Ample Hills is an American ice cream company. Founded by Brian Smith and Jackie Cuscuna as a pushcart in 2010, the company became known for its "playful" flavors. Their first storefront, in Prospect Heights, Brooklyn, opened in 2011, selling out 130 gallons of ice cream in just 4 days. It soon expanded into a chain prominent in New York City, with additional locations at one point in Disney World and Los Angeles.

The company laid off all of its employees and filed for Chapter 11 bankruptcy on March 15, 2020 due to delays in factory construction, operating losses, and other self-described business mistakes. Schmitt Industries acquired Ample Hills from bankruptcy for $1 million in June 2020, with the founders exiting a month later. Due to failure to pay rent and expenses, Schmitt Industries closed all Ample Hills locations on December 19, 2022.

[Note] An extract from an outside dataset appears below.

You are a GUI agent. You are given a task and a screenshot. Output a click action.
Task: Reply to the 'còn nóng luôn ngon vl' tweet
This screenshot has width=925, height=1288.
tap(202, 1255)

The founders (Smith and Cuscuna) signed a lease to open a new ice cream company and shop, the Social, in March 2021, backed by investors including Norm Brodsky. Backed by these investors, they bought Ample Hills back for $150,000 in June 2023 and brought in CEO and investor Lisa Teach. However, by late 2023, the pair were fired from the company, after clashes with Teach.

The Ample Hills story has been used for several Harvard Business School case studies by Thomas Eisenmann.